Material supplied:

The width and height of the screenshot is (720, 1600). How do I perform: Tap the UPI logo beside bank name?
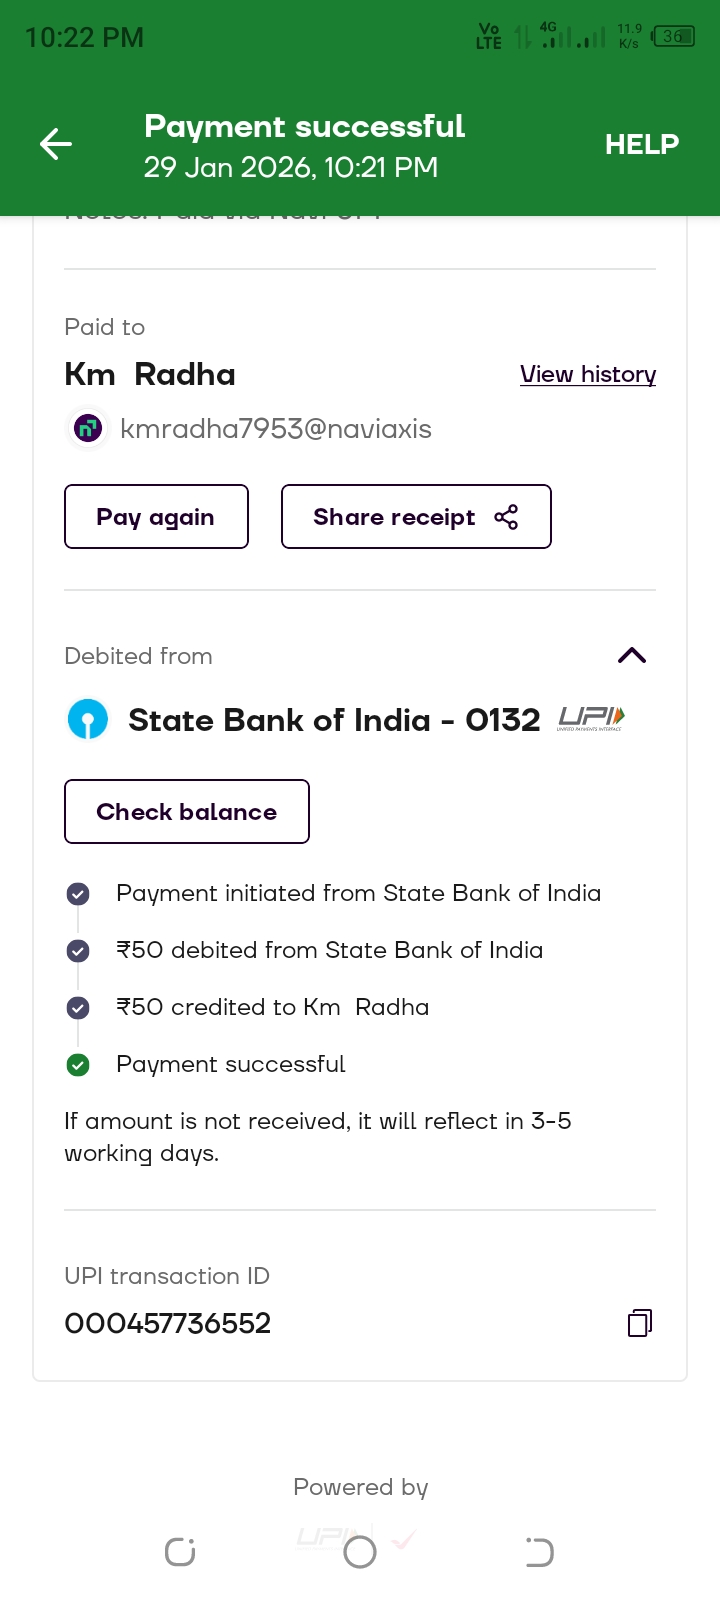tap(591, 718)
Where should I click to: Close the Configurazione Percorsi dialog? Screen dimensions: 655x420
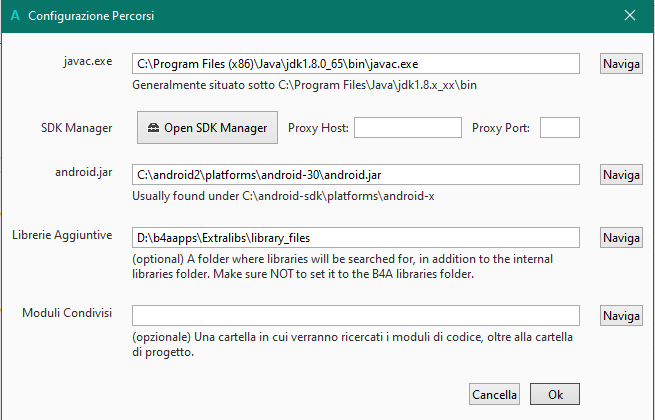pyautogui.click(x=629, y=16)
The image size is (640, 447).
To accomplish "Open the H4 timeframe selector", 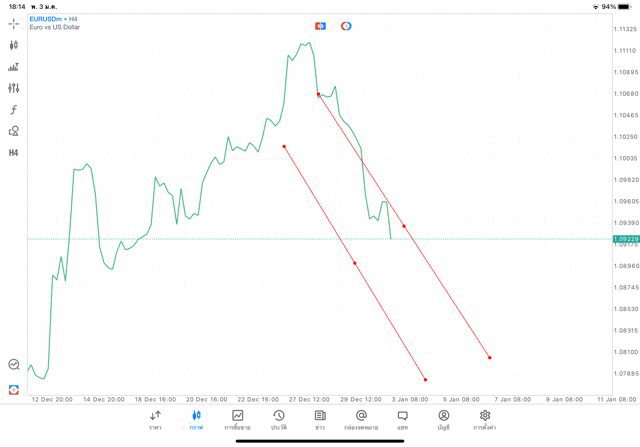I will 13,153.
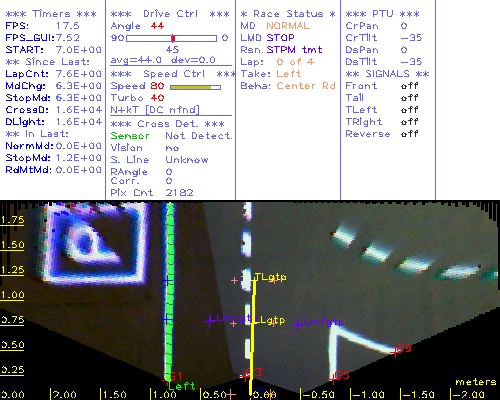Click the G3 red marker near origin

(252, 373)
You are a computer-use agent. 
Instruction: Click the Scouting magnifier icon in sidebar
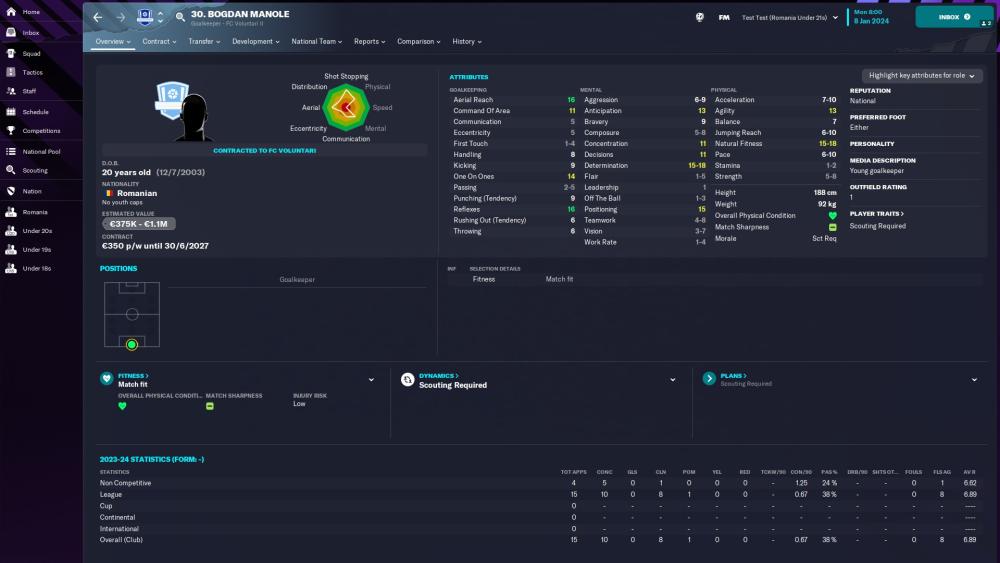pyautogui.click(x=11, y=170)
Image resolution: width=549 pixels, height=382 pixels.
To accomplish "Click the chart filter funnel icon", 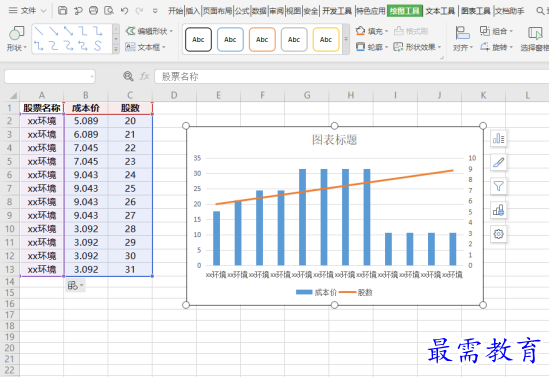I will [498, 186].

Assignment:
Repeat exactly the lines from the start of the entries down to the line with "The image size is (640, 447).", keeping both ends but none of the pictures.

Solution to this exercise:
The width and height of the screenshot is (720, 1600). How do I perform: Tap the UPI logo beside bank name?
tap(591, 718)
Where should I click to: Close the Configurazione Percorsi dialog? Screen dimensions: 655x420
pyautogui.click(x=629, y=16)
The image size is (640, 447).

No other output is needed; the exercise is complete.